Frank Langella plays Frank, a retiree pushing eighty and living alone in a small American town. His wife has left him years ago due to his criminal past and his son and daughter visit infrequently. Dementia is starting to take its toll and Frank finds himself burgling his own house or continually planning to have dinner at a long-closed restaurant. His routine seldom varies from a walk into town to practice thieving and a trip to the local library. It’s a believable ‘near future’ where cars have become even smaller and more fuel efficient, mobile telephones are now credit-card thin and the library barely has any books.
So it’s not unbelievable that Frank’s successful son turns up one day with the latest in home care, a robotic servant who can monitor his father’s health. However when the ex-con discovers that ‘Robot’ has no moral subroutines, he decides to reprogram him for a more exciting form of exercise.
Futuristic settings often mask present-day problems. Frank’s biggest issue is not his criminal past but that his ‘work’ took him away from his children. In Frank’s case it was two stretches in prison that did the damage. “When I finally got home,” he tells his son, “I thought you were the neighbour’s kid.”
Frank’s children actually care a great deal but they struggle to understand their father and their modern lives leaves them largely out of the picture. His life begins to resemble that of Don Quixote, a book Frank steals from the library about a soft-headed knight who seeks out adventure for the sake of having a purpose. Not surprisingly the much-resented Robot actually comes to mean a great deal to the aging man because he is as constant as Quixote’s faithful Sancho, the squire who shares his master’s adventures. When a twist of the plot threatens to lead to Robot’s memory being erased, Frank realizes he will be losing not just his companion but part of himself as well.

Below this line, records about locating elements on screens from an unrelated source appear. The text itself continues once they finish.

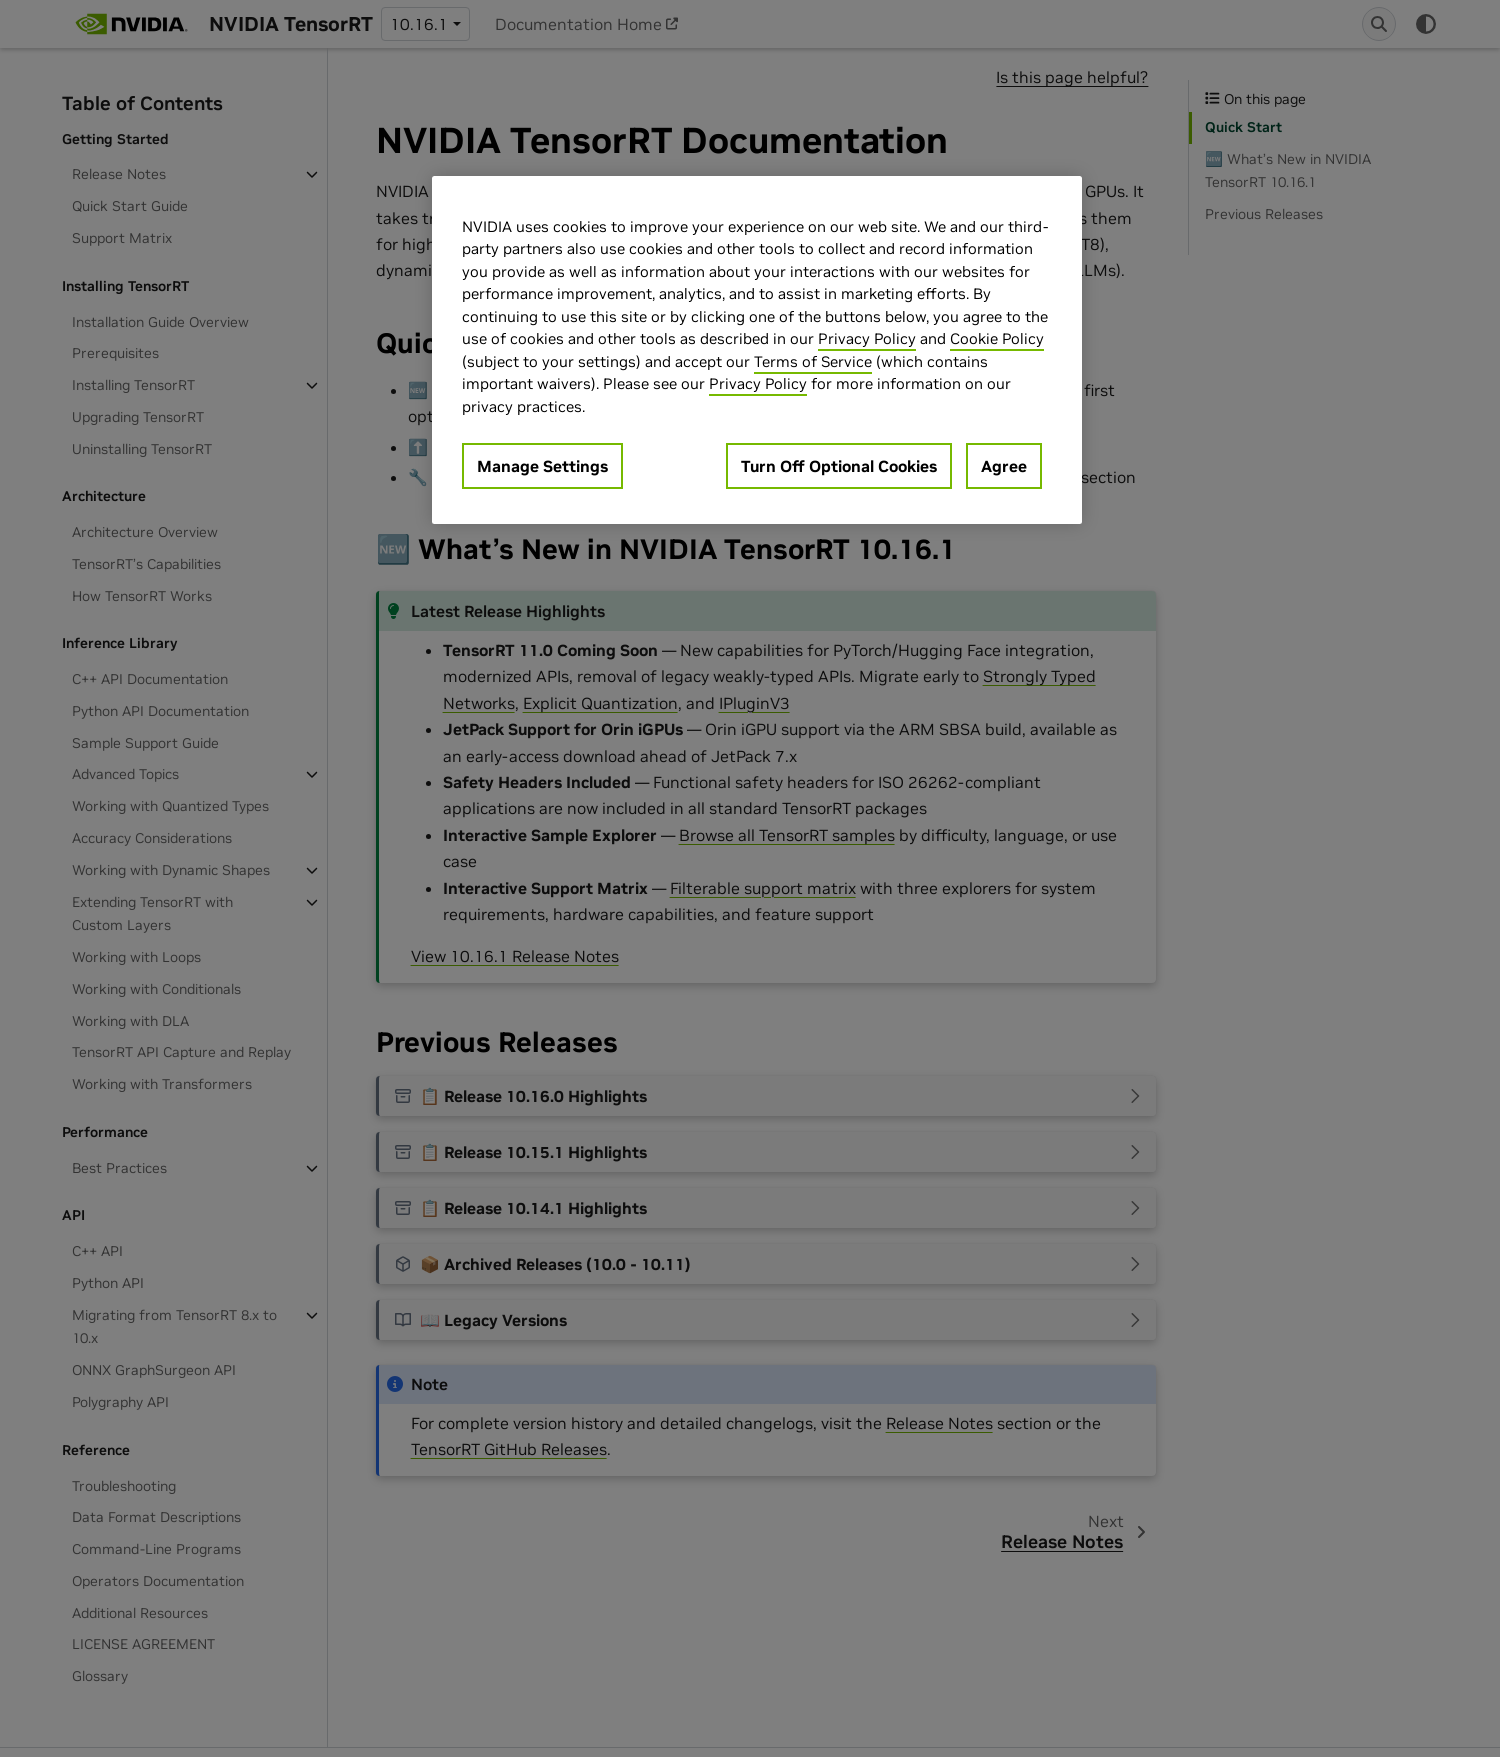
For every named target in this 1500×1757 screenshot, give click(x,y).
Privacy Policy (867, 338)
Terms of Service (813, 361)
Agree (1004, 466)
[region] (757, 350)
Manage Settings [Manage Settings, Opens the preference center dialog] (542, 466)
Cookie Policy (997, 338)
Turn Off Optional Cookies (839, 466)
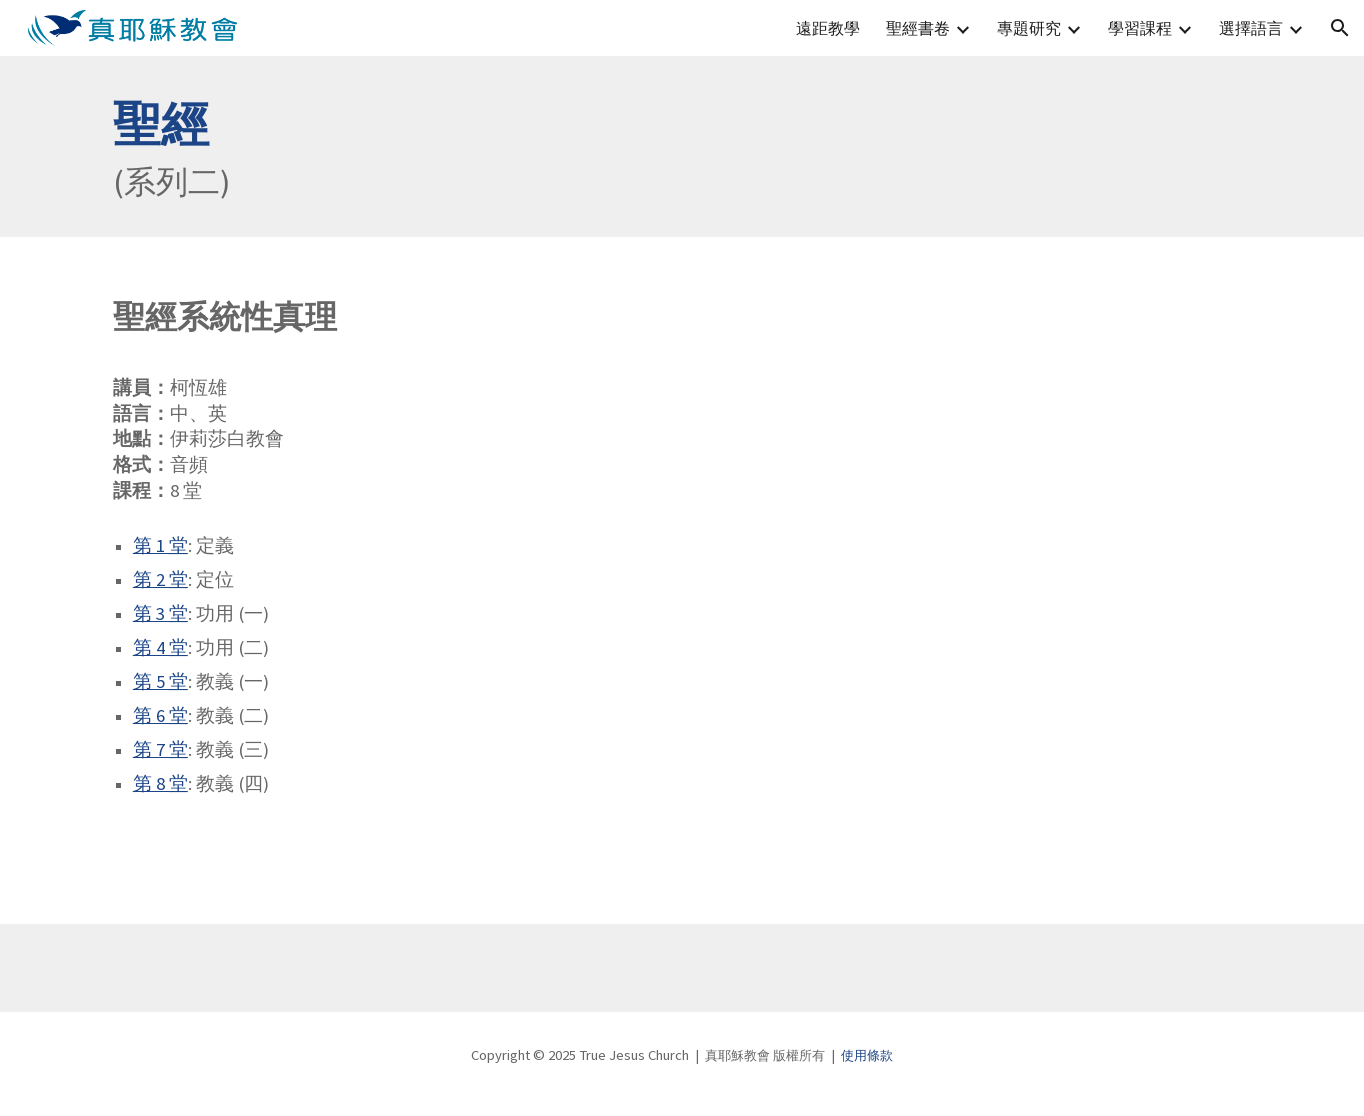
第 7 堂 (160, 749)
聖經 (161, 124)
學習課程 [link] (1140, 28)
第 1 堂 (160, 545)
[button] (1340, 28)
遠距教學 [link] (828, 28)
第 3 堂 (160, 613)
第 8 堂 (160, 783)
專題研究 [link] (1029, 28)
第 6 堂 (160, 715)
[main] (682, 146)
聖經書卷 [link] (918, 28)
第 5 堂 (160, 681)
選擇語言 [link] (1251, 28)
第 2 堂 (160, 579)
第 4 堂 (160, 647)
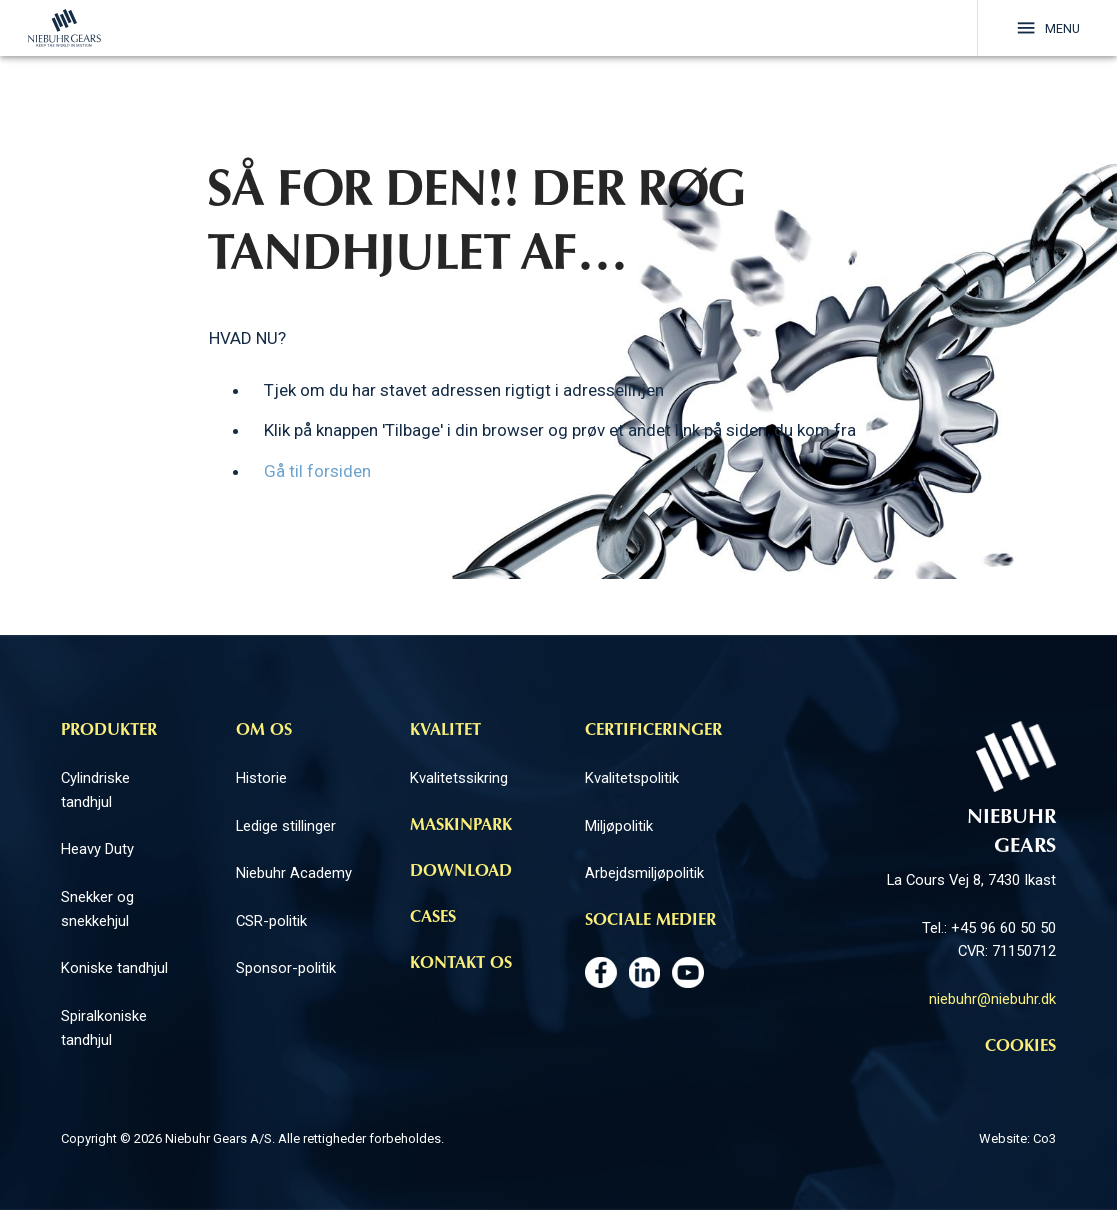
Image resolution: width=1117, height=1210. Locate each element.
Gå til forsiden (317, 472)
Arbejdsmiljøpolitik (644, 873)
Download (461, 872)
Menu (1047, 28)
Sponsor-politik (286, 968)
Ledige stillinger (286, 826)
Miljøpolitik (619, 826)
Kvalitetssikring (459, 778)
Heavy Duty (97, 849)
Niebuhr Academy (294, 873)
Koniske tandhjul (114, 968)
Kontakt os (461, 964)
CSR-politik (271, 921)
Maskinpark (461, 826)
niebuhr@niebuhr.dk (992, 999)
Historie (261, 778)
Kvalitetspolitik (632, 778)
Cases (433, 918)
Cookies (1020, 1047)
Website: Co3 (1017, 1138)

Robot and Frank places its finger on one of the real tragedies of the human condition. Our lives are impossible to record in any real detail and so much of what we value resides in the memories we share with others. When someone is taken away from us it represents not only the loss of a friend but the events that explain so much about who we are. And when we personally forget, we lose the last vestiges of who we are. A world in which our permanence is measured by some journal entries and a collection of digital photographs is actually a very sad place. Watching Robot and Frank I was reminded, though, that the Christian trusts not just their future but their past to a God who never forgets:
“All the days ordained for me were written in your book before one of them came to be.” – Psalm 139:16
That is the sort of comfort the best advances in technology will never be able to surpass. When we finally reach Heaven we will meet Someone who is able to bring to life the brightest blessings that have long ago slipped our minds.